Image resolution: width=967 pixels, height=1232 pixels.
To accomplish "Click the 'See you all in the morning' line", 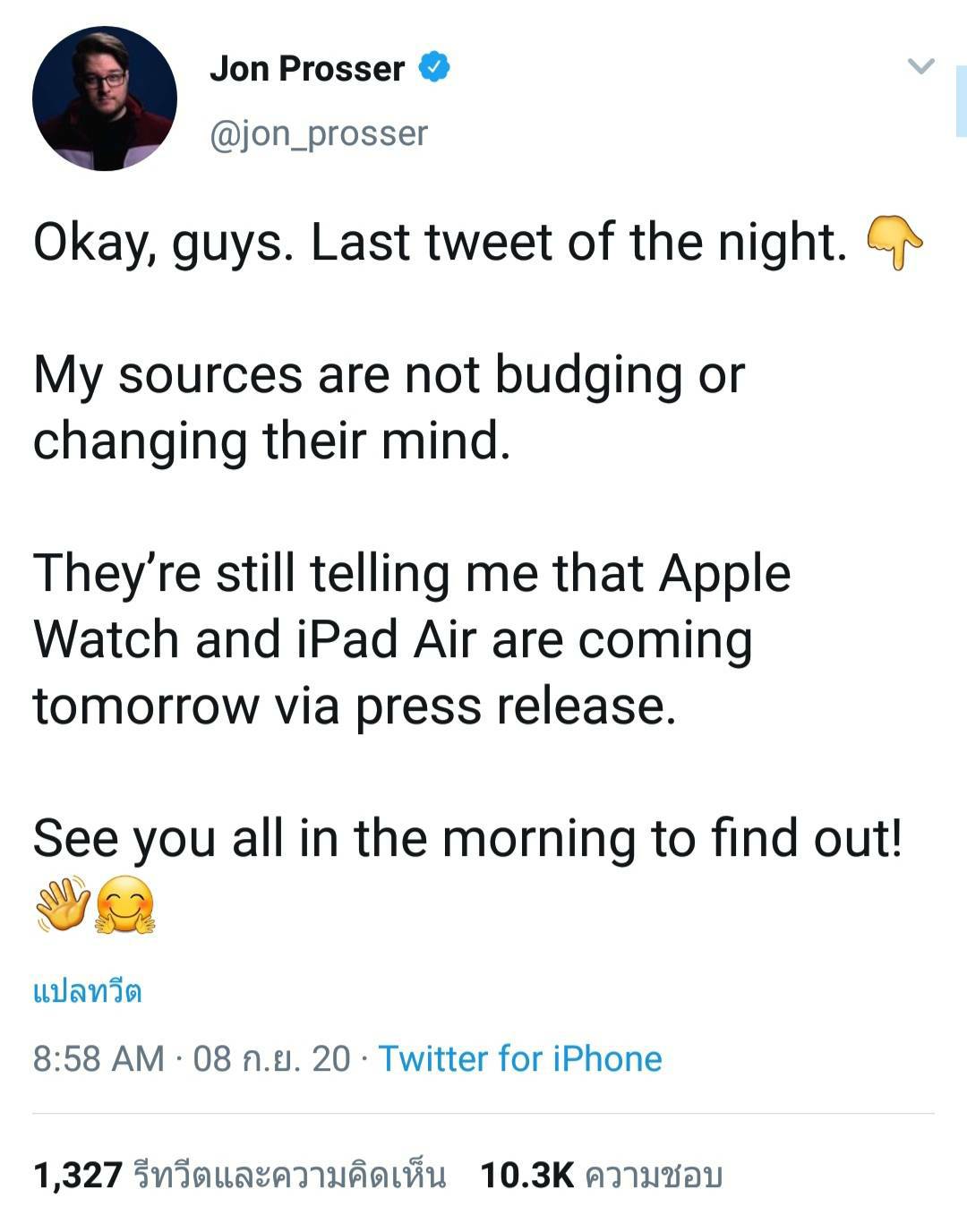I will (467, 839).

====

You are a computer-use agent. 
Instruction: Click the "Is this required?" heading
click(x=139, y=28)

====

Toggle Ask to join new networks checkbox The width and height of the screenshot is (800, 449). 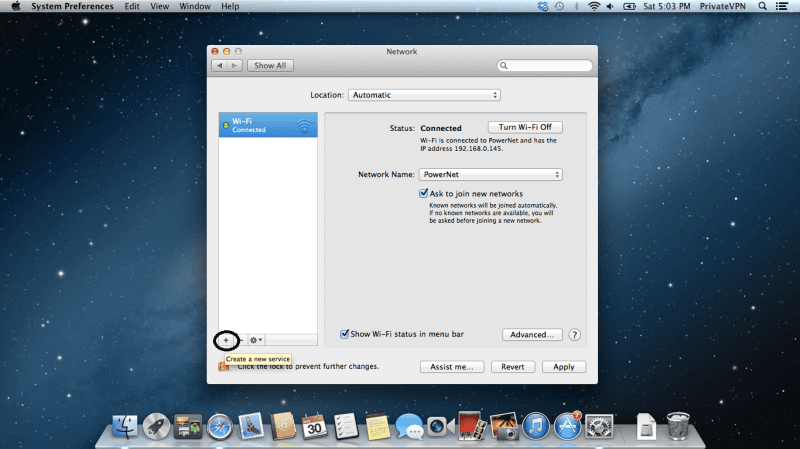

====

Exercise: Duplicate the material verbatim, starting with the line that contains "You are a computer-use agent." and continuing through the line that contains "click(x=139, y=28)".

Answer to the exercise:
You are a computer-use agent. 
Instruction: Click the "Is this required?" heading
click(x=139, y=28)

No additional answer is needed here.